• [Texte proposé]:
◆ ◆ ◆
Intervention de Christine Passagne

Réunion du mardi 22 octobre 2019 à 17h20
Délégation aux droits des femmes et à l'égalité des chances entre les hommes et les femmes

Christine Passagne, conseillère juridique au sein de la FNCIDFF :

Sur l'autorité parentale, je voulais apporter quelques précisions. Nous avons travaillé spécifiquement sur la question des incidences des violences conjugales sur les enfants, en lien avec le Centre Hubertine Auclert qui avait rédigé en 2018 un rapport sur les enfants co-victimes. Notre postulat de base était que les violences avaient nécessairement une incidence sur les enfants. J'irai plus loin : le rapport considérait les enfants comme co-victimes mais ils sont en fait toujours des victimes directes.

Ils sont souvent victimes directes de violence physique et ils sont toujours victimes a minima de violences psychologiques. À partir du moment où le code pénal a introduit dans le délit de violence les violences psychologiques, nous pouvons nécessairement les considérer directement comme victimes. Ils peuvent également être victimes du délit de harcèlement moral et sont parfois, comme nous l'avons déjà vu, instrumentalisés postérieurement à la séparation.

En 2018, nous constations que le dispositif législatif permet au juge civil et au juge pénal d'intervenir pour prononcer soit un retrait total ou partiel de l'autorité parentale, soit un exercice exclusif de celle-ci. Aujourd'hui encore, le juge pénal peut se prononcer sur ce sujet et, dans certains cas, doit se prononcer.

Avec tous les CIDFF de la région, nous avions évalué l'application de ces dispositions en Île-de-France – zone de compétence du Centre Hubertine Auclert. Nous avions constaté une quasi non-application de tous ces dispositifs, qu'il s'agisse de l'article 378 du code civil ou des articles 221-5-5 et 222-48-2 du code pénal. Cela veut dire que très peu de retraits d'autorité parentale sont prononcés ; de même très peu d'exercice exclusif.

Aujourd'hui, dans le cadre du Grenelle, il semble que les choses vont évoluer, que la loi devrait prévoir un retrait automatique dans les cas de féminicides, cela a été annoncé directement par le Premier ministre. Il s'agit de l'une des dix mesures du ministère de la Justice. Nous trouvons que c'est très positif : on ne peut pas considérer qu'un père qui tue la mère d'un enfant peut continuer à exercer l'autorité parentale. Cela semble évident, mais ce n'était pas appliqué faute d'automaticité.

Nous souhaiterions que cette automaticité soit étendue aux tentatives d'homicide. Dans ce cas, il y a bien la volonté de tuer la personne ; elle n'a pas abouti, souvent pour des raisons indépendantes de la volonté de l'auteur. L'automaticité est indispensable car sinon, si la victime est hospitalisée, c'est le père qui va continuer à exercer l'autorité parentale, même incarcéré et cela va avoir des conséquences sur la gestion de la situation de l'enfant. Si la mère est hospitalisée, il peut être pris en charge par des membres de la famille ou par des centres de l'aide sociale à l'enfance (ASE). Nous voudrions que, tout comme en droit pénal, il y ait une assimilation entre l'infraction et la tentative.
◆ ◆ ◆
• [Consigne]: Recopiez mot pour mot le passage du texte sur l'autorité parentale, de « Christine Passagne, conseillère » à « des victimes directes. ».
◆ ◆ ◆
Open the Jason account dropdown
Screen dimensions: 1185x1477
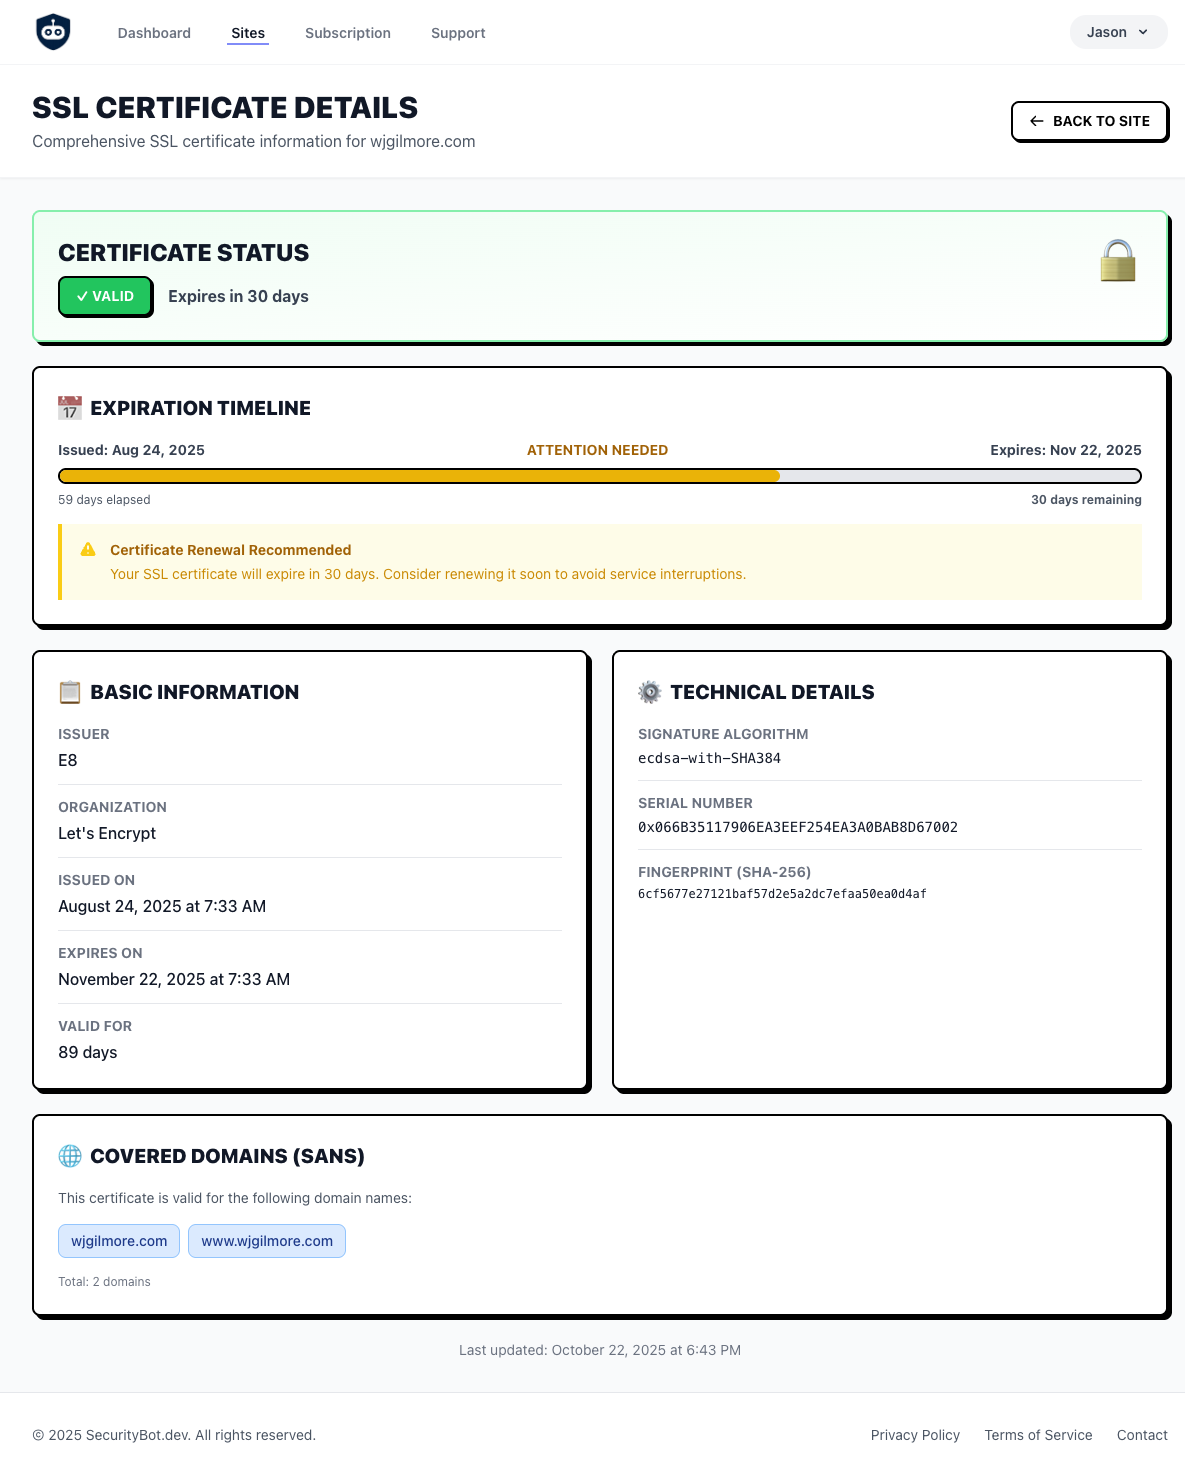click(1117, 31)
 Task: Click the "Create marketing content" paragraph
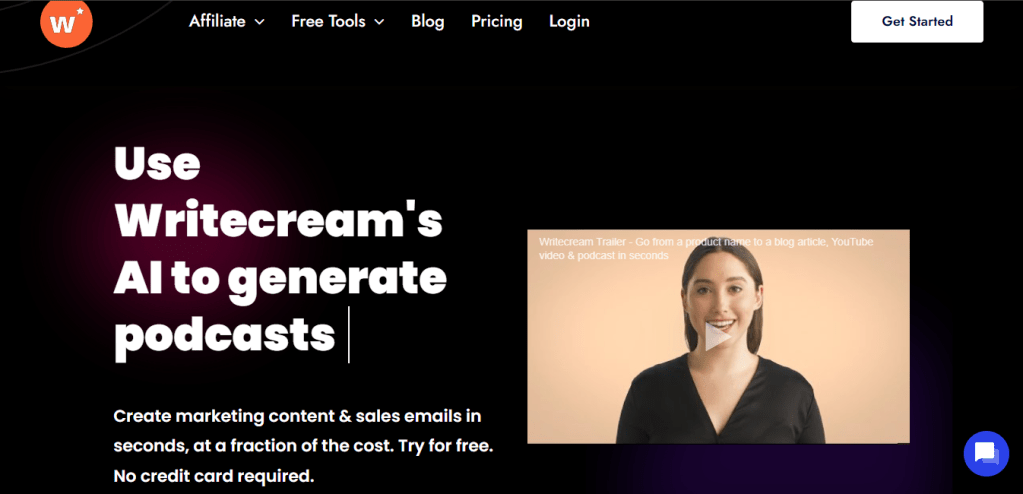[x=303, y=446]
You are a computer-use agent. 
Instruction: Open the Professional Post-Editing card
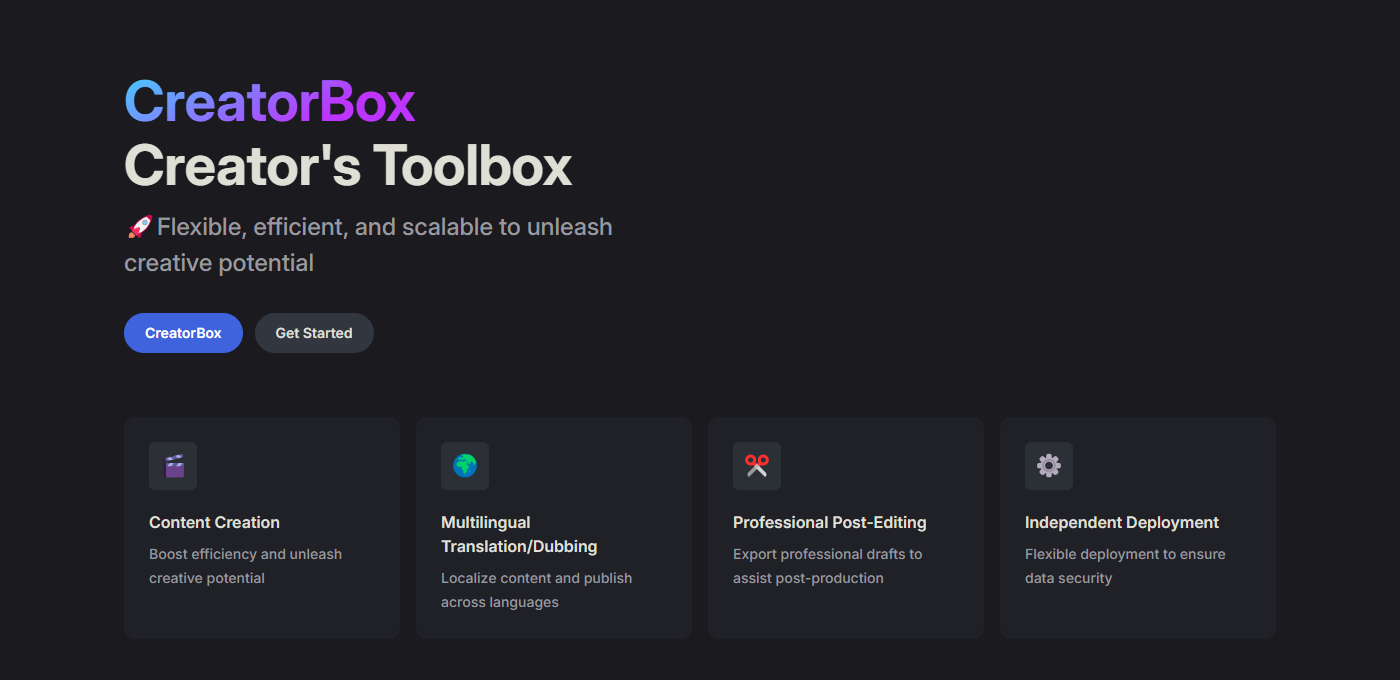[x=845, y=527]
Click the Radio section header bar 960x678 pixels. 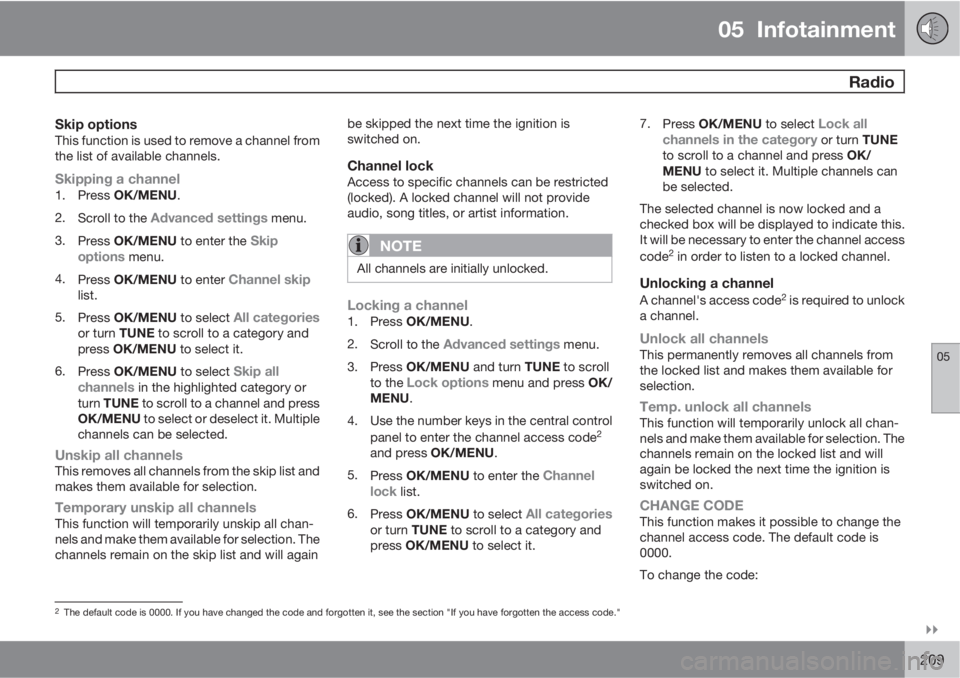pos(479,81)
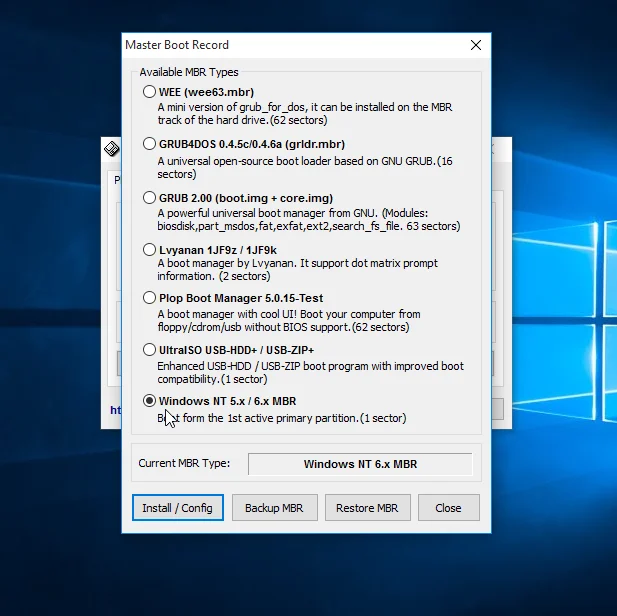Click the background window's app icon
This screenshot has height=616, width=617.
[112, 150]
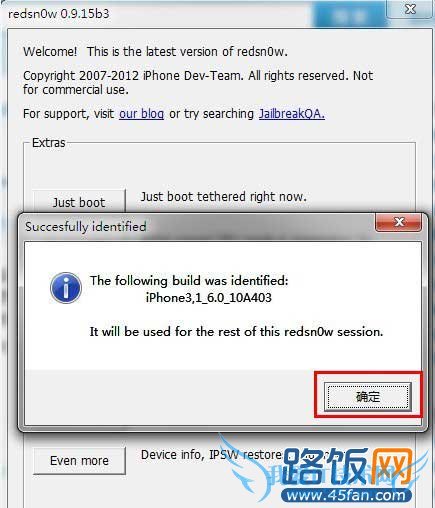This screenshot has width=435, height=508.
Task: Open the Even more options button
Action: (x=79, y=460)
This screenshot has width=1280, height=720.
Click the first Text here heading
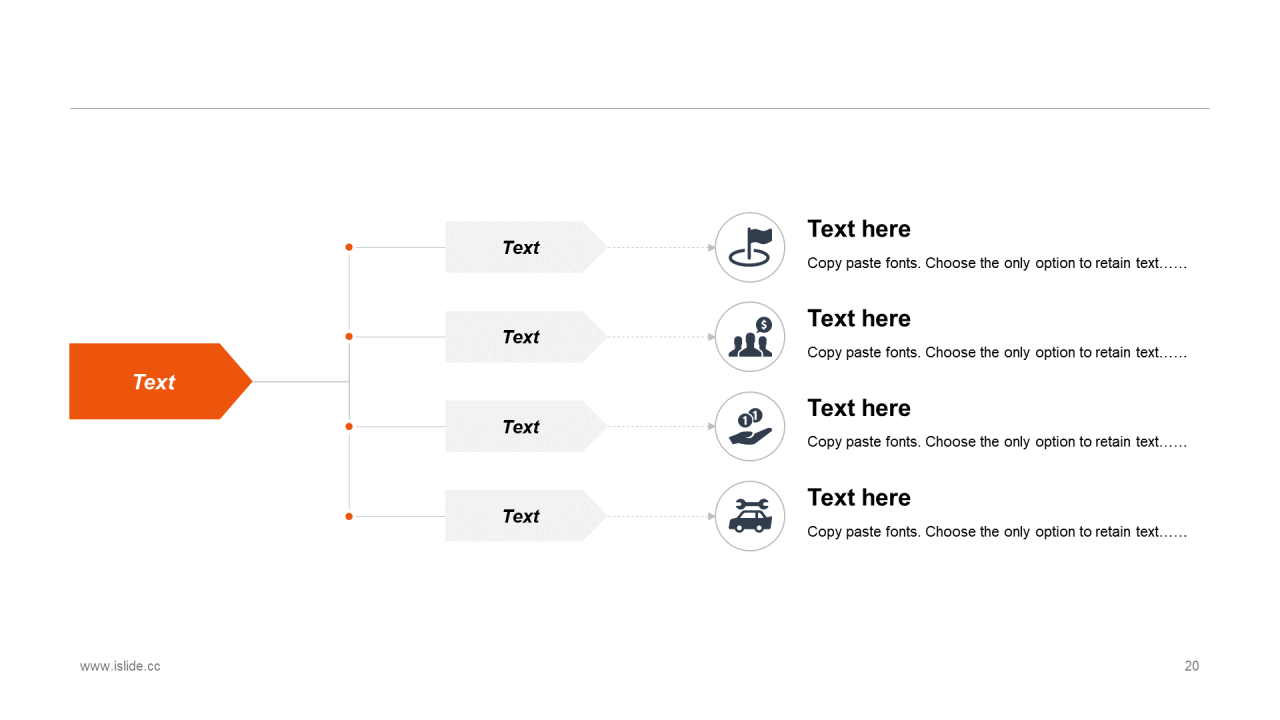tap(859, 229)
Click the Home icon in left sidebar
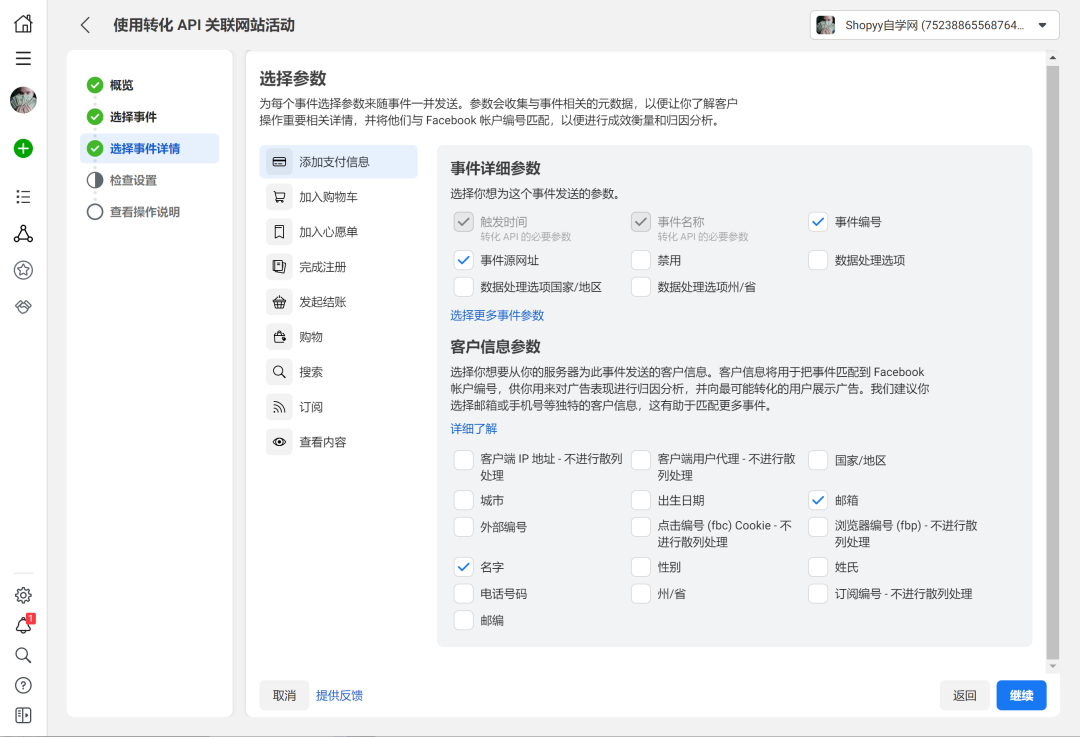1080x737 pixels. point(23,24)
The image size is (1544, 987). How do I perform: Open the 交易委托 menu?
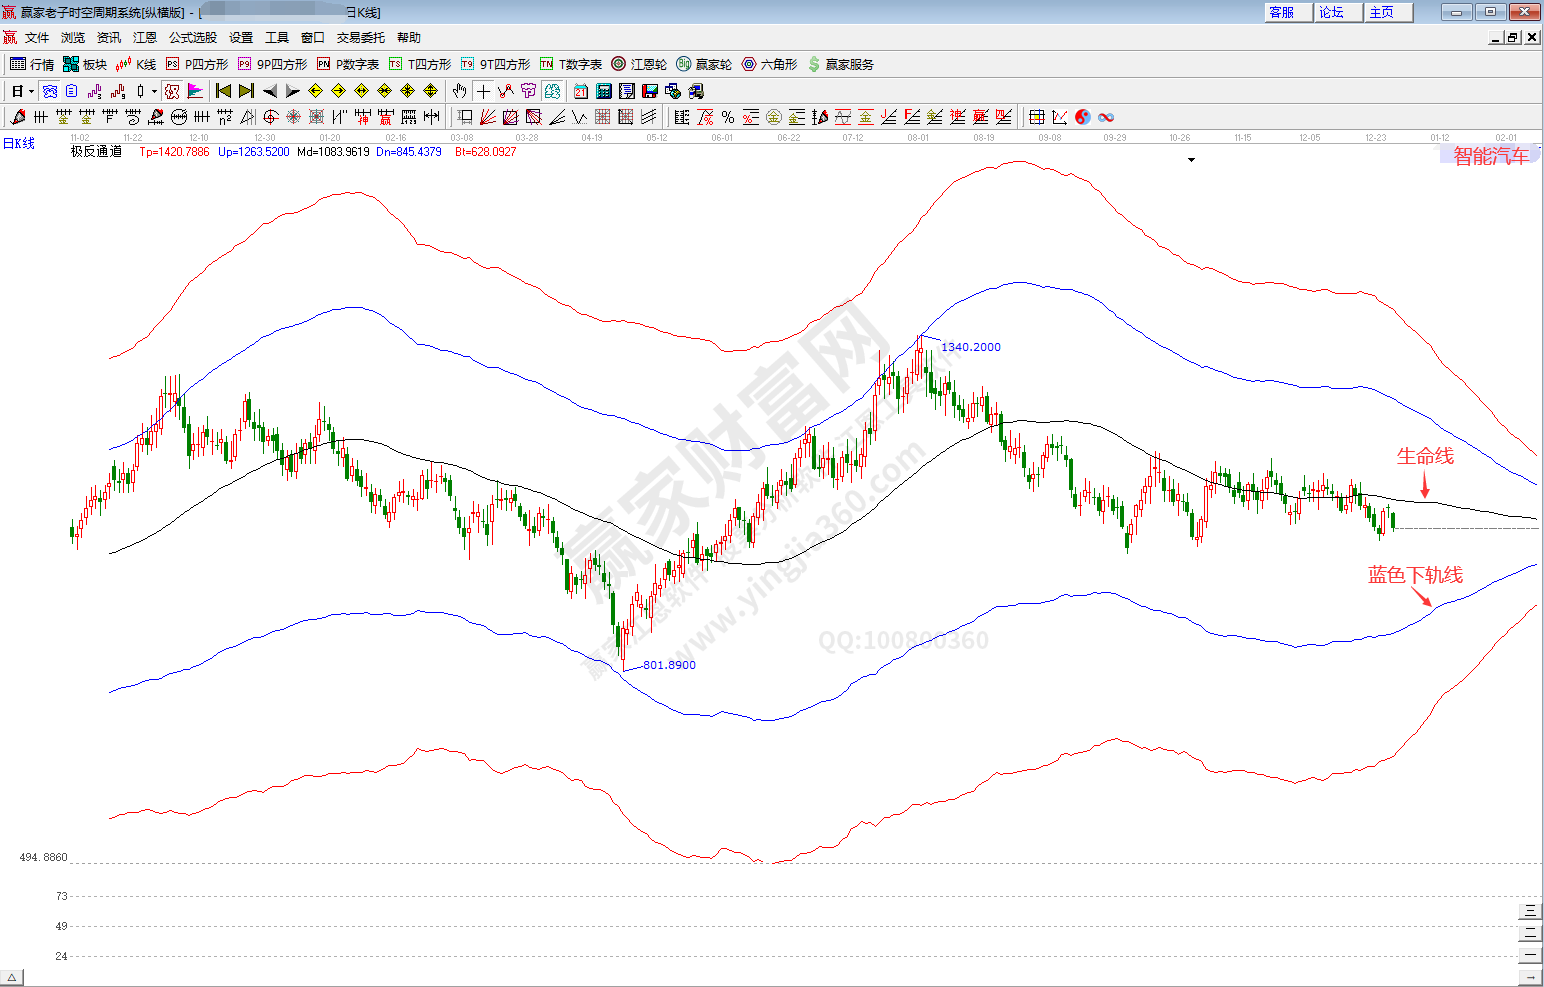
◆ ◆ ◆
• [Résultat obtenu]:
Christine Passagne, conseillère juridique au sein de la FNCIDFF :

Sur l'autorité parentale, je voulais apporter quelques précisions. Nous avons travaillé spécifiquement sur la question des incidences des violences conjugales sur les enfants, en lien avec le Centre Hubertine Auclert qui avait rédigé en 2018 un rapport sur les enfants co-victimes. Notre postulat de base était que les violences avaient nécessairement une incidence sur les enfants. J'irai plus loin : le rapport considérait les enfants comme co-victimes mais ils sont en fait toujours des victimes directes.